[Saved entries]
#####

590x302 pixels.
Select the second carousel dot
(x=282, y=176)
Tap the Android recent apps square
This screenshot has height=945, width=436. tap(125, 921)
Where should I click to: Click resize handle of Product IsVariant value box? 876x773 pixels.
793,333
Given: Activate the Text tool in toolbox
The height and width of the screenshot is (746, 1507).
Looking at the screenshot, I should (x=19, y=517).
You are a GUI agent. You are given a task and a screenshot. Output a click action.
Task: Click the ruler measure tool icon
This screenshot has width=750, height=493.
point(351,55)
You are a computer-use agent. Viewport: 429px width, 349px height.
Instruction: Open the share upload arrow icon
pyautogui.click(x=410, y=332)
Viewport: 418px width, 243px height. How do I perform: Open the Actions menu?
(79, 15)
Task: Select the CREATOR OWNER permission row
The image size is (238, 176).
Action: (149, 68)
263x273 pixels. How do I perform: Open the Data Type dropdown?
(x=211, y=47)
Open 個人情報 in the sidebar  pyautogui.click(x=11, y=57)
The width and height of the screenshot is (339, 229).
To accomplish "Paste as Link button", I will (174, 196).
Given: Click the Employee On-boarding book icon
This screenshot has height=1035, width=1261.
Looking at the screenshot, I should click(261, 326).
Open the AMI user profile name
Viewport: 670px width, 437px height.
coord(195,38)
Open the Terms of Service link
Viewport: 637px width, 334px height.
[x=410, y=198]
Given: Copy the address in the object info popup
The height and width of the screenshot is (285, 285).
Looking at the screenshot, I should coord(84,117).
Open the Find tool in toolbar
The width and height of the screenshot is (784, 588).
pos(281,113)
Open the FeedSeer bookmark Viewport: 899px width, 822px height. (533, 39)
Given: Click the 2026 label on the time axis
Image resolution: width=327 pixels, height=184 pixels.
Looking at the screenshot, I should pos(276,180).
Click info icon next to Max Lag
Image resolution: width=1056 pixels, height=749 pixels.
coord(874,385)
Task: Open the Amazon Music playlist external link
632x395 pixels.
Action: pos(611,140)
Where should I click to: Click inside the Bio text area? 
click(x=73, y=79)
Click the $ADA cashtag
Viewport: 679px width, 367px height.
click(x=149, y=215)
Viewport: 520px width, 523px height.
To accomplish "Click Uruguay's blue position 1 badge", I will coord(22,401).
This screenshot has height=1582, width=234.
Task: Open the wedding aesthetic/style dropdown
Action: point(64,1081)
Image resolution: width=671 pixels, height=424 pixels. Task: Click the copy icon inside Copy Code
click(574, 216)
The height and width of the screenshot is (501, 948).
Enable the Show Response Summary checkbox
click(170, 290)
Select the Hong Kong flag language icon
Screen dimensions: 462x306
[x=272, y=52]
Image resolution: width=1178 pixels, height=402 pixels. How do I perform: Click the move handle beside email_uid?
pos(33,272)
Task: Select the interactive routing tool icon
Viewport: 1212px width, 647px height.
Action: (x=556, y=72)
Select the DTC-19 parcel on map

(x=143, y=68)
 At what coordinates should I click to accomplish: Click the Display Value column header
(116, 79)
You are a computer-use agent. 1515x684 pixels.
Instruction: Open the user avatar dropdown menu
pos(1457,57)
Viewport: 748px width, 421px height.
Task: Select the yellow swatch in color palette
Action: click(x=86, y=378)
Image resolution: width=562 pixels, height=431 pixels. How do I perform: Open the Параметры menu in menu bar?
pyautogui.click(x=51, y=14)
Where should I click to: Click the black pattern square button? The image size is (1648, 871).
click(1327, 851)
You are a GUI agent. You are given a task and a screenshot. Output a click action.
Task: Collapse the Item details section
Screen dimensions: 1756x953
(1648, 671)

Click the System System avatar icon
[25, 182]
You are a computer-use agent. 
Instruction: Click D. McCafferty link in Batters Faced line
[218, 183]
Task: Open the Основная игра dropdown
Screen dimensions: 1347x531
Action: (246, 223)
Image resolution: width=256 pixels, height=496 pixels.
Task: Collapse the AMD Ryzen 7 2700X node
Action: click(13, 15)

#####

WHAT TO PRODUCE —
Quote the data above verbatim from its first line to the line that includes "Given: Click the 2026 label on the time axis", with both boundary lines retained.

ANSWER TO THIS EXERCISE —
590x302 pixels.
Select the second carousel dot
(x=282, y=176)
Tap the Android recent apps square
This screenshot has height=945, width=436. tap(125, 921)
Where should I click to: Click resize handle of Product IsVariant value box? 876x773 pixels.
793,333
Given: Activate the Text tool in toolbox
The height and width of the screenshot is (746, 1507).
Looking at the screenshot, I should (x=19, y=517).
You are a GUI agent. You are given a task and a screenshot. Output a click action.
Task: Click the ruler measure tool icon
This screenshot has width=750, height=493.
point(351,55)
You are a computer-use agent. Viewport: 429px width, 349px height.
Instruction: Open the share upload arrow icon
pyautogui.click(x=410, y=332)
Viewport: 418px width, 243px height. How do I perform: Open the Actions menu?
(79, 15)
Task: Select the CREATOR OWNER permission row
The image size is (238, 176).
Action: (149, 68)
263x273 pixels. How do I perform: Open the Data Type dropdown?
(x=211, y=47)
Open 個人情報 in the sidebar  pyautogui.click(x=11, y=57)
The width and height of the screenshot is (339, 229).
To accomplish "Paste as Link button", I will (174, 196).
Given: Click the Employee On-boarding book icon
This screenshot has height=1035, width=1261.
Looking at the screenshot, I should click(261, 326).
Open the AMI user profile name
Viewport: 670px width, 437px height.
coord(195,38)
Open the Terms of Service link
Viewport: 637px width, 334px height.
[x=410, y=198]
Given: Copy the address in the object info popup
The height and width of the screenshot is (285, 285).
Looking at the screenshot, I should coord(84,117).
Open the Find tool in toolbar
The width and height of the screenshot is (784, 588).
pos(281,113)
Open the FeedSeer bookmark Viewport: 899px width, 822px height. (533, 39)
Given: Click the 2026 label on the time axis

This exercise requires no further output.